Of course, "Coltrane’s final years" has been turned into something of an industry by the Impulse! label, and David Wild’s liner notes for this latest release are not shy of mining the potential meaning of a definitive last statement: "Last words. All cultures honour them, see them as something special, a last attempt at communication by one who will soon be beyond contact. They become epitaphs: for some a final restatement of what was central and valued in the life past, for others a glimpse of what might yet have been."
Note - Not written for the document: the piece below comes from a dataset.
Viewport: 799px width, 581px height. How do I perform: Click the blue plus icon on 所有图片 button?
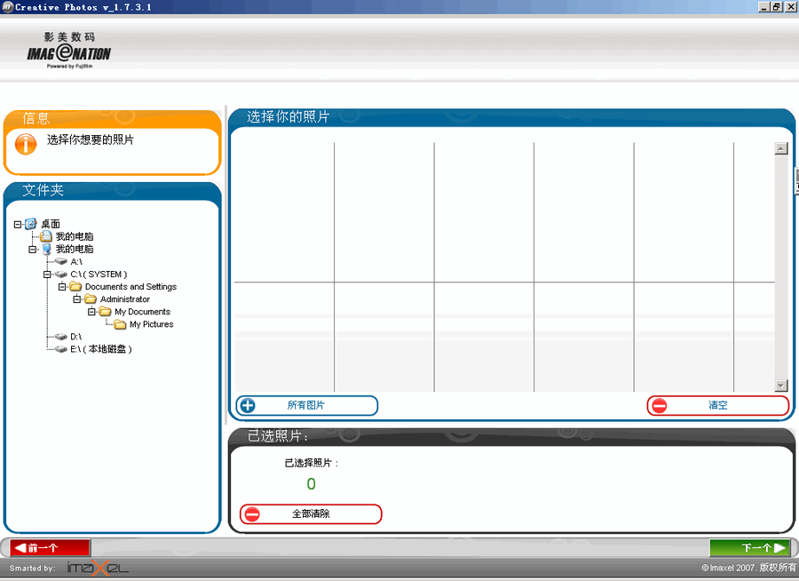(x=247, y=406)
Unfortunately, these mythical templates rarely account for the nature of artistic production. Coltrane’s final recordings show a man in movement, experimenting with new forms, some of which are successful, some of which are not. Indeed, one book has Coltrane complaining to a fellow saxophonist towards the end of his life that he couldn’t find anything new to play (Ian Carr, Miles Davis: The Definitive Autobiography, 1999, p.210). Judging by Coltrane’s recorded output in his latter years, there is an element of hyperbole to this statement, but it does sum up the frustrations of the artist – a perpetual striving for the new. Searches for definitive statements, last words and the like are merely representations of a culture distinctly uncomfortable with flux and incompleteness.
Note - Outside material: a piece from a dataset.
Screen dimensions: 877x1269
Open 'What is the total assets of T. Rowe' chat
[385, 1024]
It is these qualities that are evident in Olatunji, which includes two pieces, "Ogunde" and a blistering deconstruction of "My Favourite Things". The most engaging (and, it must be said, the most difficult) passages of the concert are the intense interplay between the saxophones of Coltrane and Sanders and the drum work of Ali. Often working at the extreme ends of the saxophone range, Coltrane and Sanders’ playing is continually provoked into further forays by Ali’s multi-directional barrage – bringing this recording into close proximity to Coltrane’s studio duets with Ali (captured on Interstellar Space). Sanders in particular is in magnificent form. The way he trades fierce screams with Ali’s shattering, but strangely subtle pulse on "Ogunde" moves this music significantly beyond any of our conventional understandings of jazz.
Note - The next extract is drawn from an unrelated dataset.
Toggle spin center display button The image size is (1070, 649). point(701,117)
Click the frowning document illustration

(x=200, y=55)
And then the claustrophobic tension is all but lost as Alice Coltrane pitches in with a beautifully conceived, but contextually odd-sounding piano solo. John Coltrane had admitted to interviewers that he had been struggling to find a place for the piano in his later groups and judging by the results here, that struggle was rooted in the evolution of his music. McCoy Tyner had of course left Coltrane a couple of years previously, complaining that the music had become just a noise (Ascension is an interesting record of the way Tyner was obviously having problems adapting his playing to Coltrane’s more abrasive direction). For much of the concert, Alice Coltrane plays second fiddle to the harsher tones of Sanders and her husband. Similarly, Jimmy Garrison’s bass solo in the introduction of "My Favourite Things" sounds dated. The range and sonic scope of the instrument simply does not complement the explosive force of the saxophones and drums. The music has moved on and certain configurations cease to make creative sense.

Such an analysis emboldens the earlier point that this recording cannot in any sense be treated as a last word on Coltrane’s music. A last live experiment maybe.

But where does this leave a critical understanding of Coltrane’s music in relation to the society he lived in? Fundamentally, such problems are processed through the artistic form. The disintegrating American society of the 1960s does become enmeshed in questions of bass solos, pianos and extreme pitch, at least in so far as one would seek to do justice to a work of art. Indeed, one could argue that the transcendence that Coltrane had begun to explore in A Love Supreme is a far better way to understand the evolution of his music. The horror of Vietnam, racial persecution and a facile, neurotic "American way of life" are all encrypted in the sound of Olatunji, but then they are torn-up, whirled around like litter, fragmented and destroyed by the occasional sonic force that Coltrane, Sanders and Ali exude. This is music that is going somewhere else, somewhere new.